**What you are asked to do:** Go through the records below and restate each one word for word.

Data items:
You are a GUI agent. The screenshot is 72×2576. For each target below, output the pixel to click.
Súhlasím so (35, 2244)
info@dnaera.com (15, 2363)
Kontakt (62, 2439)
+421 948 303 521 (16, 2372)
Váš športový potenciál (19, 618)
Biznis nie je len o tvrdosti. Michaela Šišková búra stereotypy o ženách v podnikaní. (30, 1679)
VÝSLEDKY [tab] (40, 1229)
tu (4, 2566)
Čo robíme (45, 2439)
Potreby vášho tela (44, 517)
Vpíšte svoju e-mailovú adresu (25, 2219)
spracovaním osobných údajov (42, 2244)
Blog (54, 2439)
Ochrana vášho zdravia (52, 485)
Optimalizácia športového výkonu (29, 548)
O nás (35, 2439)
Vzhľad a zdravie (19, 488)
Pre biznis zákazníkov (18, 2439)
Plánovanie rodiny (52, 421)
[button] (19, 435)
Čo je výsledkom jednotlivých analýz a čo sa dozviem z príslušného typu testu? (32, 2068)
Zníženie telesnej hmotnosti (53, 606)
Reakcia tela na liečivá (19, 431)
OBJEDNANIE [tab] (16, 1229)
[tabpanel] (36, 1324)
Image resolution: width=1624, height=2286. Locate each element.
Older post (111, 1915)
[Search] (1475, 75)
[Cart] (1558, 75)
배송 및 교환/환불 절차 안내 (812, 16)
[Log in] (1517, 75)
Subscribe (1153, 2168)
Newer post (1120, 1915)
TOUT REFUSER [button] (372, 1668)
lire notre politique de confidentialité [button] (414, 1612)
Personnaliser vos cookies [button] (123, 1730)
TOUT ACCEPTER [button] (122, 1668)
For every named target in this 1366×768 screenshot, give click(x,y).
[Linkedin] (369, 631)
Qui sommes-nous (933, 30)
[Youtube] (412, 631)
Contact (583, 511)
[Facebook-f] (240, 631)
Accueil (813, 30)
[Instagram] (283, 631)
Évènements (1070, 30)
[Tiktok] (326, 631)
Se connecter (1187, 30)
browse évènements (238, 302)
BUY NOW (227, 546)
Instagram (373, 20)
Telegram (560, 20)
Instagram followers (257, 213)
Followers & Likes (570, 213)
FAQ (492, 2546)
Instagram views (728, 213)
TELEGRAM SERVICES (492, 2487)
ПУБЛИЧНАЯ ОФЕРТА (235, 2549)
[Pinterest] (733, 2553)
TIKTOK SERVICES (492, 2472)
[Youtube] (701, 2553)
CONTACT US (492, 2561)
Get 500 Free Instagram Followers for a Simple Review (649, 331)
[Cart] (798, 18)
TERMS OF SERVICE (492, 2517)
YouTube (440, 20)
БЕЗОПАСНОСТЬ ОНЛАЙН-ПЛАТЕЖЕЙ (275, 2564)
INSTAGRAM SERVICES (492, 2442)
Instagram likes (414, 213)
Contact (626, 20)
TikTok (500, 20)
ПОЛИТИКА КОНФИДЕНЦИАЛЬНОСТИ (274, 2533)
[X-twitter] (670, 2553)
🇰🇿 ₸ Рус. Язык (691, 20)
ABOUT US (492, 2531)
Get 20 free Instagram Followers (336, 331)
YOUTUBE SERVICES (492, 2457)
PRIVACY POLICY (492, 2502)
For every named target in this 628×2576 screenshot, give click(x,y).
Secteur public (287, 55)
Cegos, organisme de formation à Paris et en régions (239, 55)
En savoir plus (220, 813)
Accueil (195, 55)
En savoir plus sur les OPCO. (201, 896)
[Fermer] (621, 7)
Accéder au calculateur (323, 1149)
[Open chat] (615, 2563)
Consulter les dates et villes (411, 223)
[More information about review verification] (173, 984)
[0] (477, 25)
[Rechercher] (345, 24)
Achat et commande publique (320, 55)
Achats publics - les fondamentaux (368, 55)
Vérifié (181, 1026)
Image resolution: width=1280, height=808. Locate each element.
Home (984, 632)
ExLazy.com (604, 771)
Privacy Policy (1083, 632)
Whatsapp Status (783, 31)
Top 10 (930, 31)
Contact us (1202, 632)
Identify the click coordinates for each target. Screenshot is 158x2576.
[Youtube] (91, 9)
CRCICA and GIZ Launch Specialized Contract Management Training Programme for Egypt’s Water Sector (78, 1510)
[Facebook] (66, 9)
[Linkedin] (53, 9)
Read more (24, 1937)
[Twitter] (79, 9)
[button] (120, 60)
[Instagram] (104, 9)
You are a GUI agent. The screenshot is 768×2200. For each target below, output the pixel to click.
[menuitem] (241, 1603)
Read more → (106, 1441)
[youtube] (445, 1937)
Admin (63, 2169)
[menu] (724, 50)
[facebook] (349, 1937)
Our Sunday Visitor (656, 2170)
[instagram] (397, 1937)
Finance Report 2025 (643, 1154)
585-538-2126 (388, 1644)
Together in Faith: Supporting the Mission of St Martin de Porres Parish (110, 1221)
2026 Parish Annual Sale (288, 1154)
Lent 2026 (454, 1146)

**Solved exercise:**
You are a GUI agent. The screenshot is 72×2576. For each target below, output the pixel to click.
Súhlasím so (35, 2244)
info@dnaera.com (15, 2363)
Kontakt (62, 2439)
+421 948 303 521 (16, 2372)
Váš športový potenciál (19, 618)
Biznis nie je len o tvrdosti. Michaela Šišková búra stereotypy o ženách v podnikaní. (30, 1679)
VÝSLEDKY [tab] (40, 1229)
tu (4, 2566)
Čo robíme (45, 2439)
Potreby vášho tela (44, 517)
Vpíšte svoju e-mailovú adresu (25, 2219)
spracovaním osobných údajov (42, 2244)
Blog (54, 2439)
Ochrana vášho zdravia (52, 485)
Optimalizácia športového výkonu (29, 548)
O nás (35, 2439)
Vzhľad a zdravie (19, 488)
Pre biznis zákazníkov (18, 2439)
Plánovanie rodiny (52, 421)
[button] (19, 435)
Čo je výsledkom jednotlivých analýz a čo sa dozviem z príslušného typu testu? (32, 2068)
Zníženie telesnej hmotnosti (53, 606)
Reakcia tela na liečivá (19, 431)
OBJEDNANIE [tab] (16, 1229)
[tabpanel] (36, 1324)
Image resolution: width=1624, height=2286. Locate each element.
Older post (111, 1915)
[Search] (1475, 75)
[Cart] (1558, 75)
배송 및 교환/환불 절차 안내 (812, 16)
[Log in] (1517, 75)
Subscribe (1153, 2168)
Newer post (1120, 1915)
TOUT REFUSER [button] (372, 1668)
lire notre politique de confidentialité [button] (414, 1612)
Personnaliser vos cookies [button] (123, 1730)
TOUT ACCEPTER [button] (122, 1668)
For every named target in this 1366×768 screenshot, give click(x,y).
[Linkedin] (369, 631)
Qui sommes-nous (933, 30)
[Youtube] (412, 631)
Contact (583, 511)
[Facebook-f] (240, 631)
Accueil (813, 30)
[Instagram] (283, 631)
Évènements (1070, 30)
[Tiktok] (326, 631)
Se connecter (1187, 30)
browse évènements (238, 302)
BUY NOW (227, 546)
Instagram (373, 20)
Telegram (560, 20)
Instagram followers (257, 213)
Followers & Likes (570, 213)
FAQ (492, 2546)
Instagram views (728, 213)
TELEGRAM SERVICES (492, 2487)
ПУБЛИЧНАЯ ОФЕРТА (235, 2549)
[Pinterest] (733, 2553)
TIKTOK SERVICES (492, 2472)
[Youtube] (701, 2553)
CONTACT US (492, 2561)
Get 500 Free Instagram Followers for a Simple Review (649, 331)
[Cart] (798, 18)
TERMS OF SERVICE (492, 2517)
YouTube (440, 20)
БЕЗОПАСНОСТЬ ОНЛАЙН-ПЛАТЕЖЕЙ (275, 2564)
INSTAGRAM SERVICES (492, 2442)
Instagram likes (414, 213)
Contact (626, 20)
TikTok (500, 20)
ПОЛИТИКА КОНФИДЕНЦИАЛЬНОСТИ (274, 2533)
[X-twitter] (670, 2553)
🇰🇿 ₸ Рус. Язык (691, 20)
ABOUT US (492, 2531)
Get 20 free Instagram Followers (336, 331)
YOUTUBE SERVICES (492, 2457)
PRIVACY POLICY (492, 2502)
For every named target in this 628×2576 screenshot, give click(x,y).
Secteur public (287, 55)
Cegos, organisme de formation à Paris et en régions (239, 55)
En savoir plus (220, 813)
Accueil (195, 55)
En savoir plus sur les OPCO. (201, 896)
[Fermer] (621, 7)
Accéder au calculateur (323, 1149)
[Open chat] (615, 2563)
Consulter les dates et villes (411, 223)
[More information about review verification] (173, 984)
[0] (477, 25)
[Rechercher] (345, 24)
Achat et commande publique (320, 55)
Achats publics - les fondamentaux (368, 55)
Vérifié (181, 1026)
Image resolution: width=1280, height=808. Locate each element.
Home (984, 632)
ExLazy.com (604, 771)
Privacy Policy (1083, 632)
Whatsapp Status (783, 31)
Top 10 (930, 31)
Contact us (1202, 632)
Identify the click coordinates for each target. Screenshot is 158x2576.
[Youtube] (91, 9)
CRCICA and GIZ Launch Specialized Contract Management Training Programme for Egypt’s Water Sector (78, 1510)
[Facebook] (66, 9)
[Linkedin] (53, 9)
Read more (24, 1937)
[Twitter] (79, 9)
[button] (120, 60)
[Instagram] (104, 9)
You are a GUI agent. The screenshot is 768×2200. For each target below, output the pixel to click.
[menuitem] (241, 1603)
Read more → (106, 1441)
[youtube] (445, 1937)
Admin (63, 2169)
[menu] (724, 50)
[facebook] (349, 1937)
Our Sunday Visitor (656, 2170)
[instagram] (397, 1937)
Finance Report 2025 (643, 1154)
585-538-2126 (388, 1644)
Together in Faith: Supporting the Mission of St Martin de Porres Parish (110, 1221)
2026 Parish Annual Sale (288, 1154)
Lent 2026 (454, 1146)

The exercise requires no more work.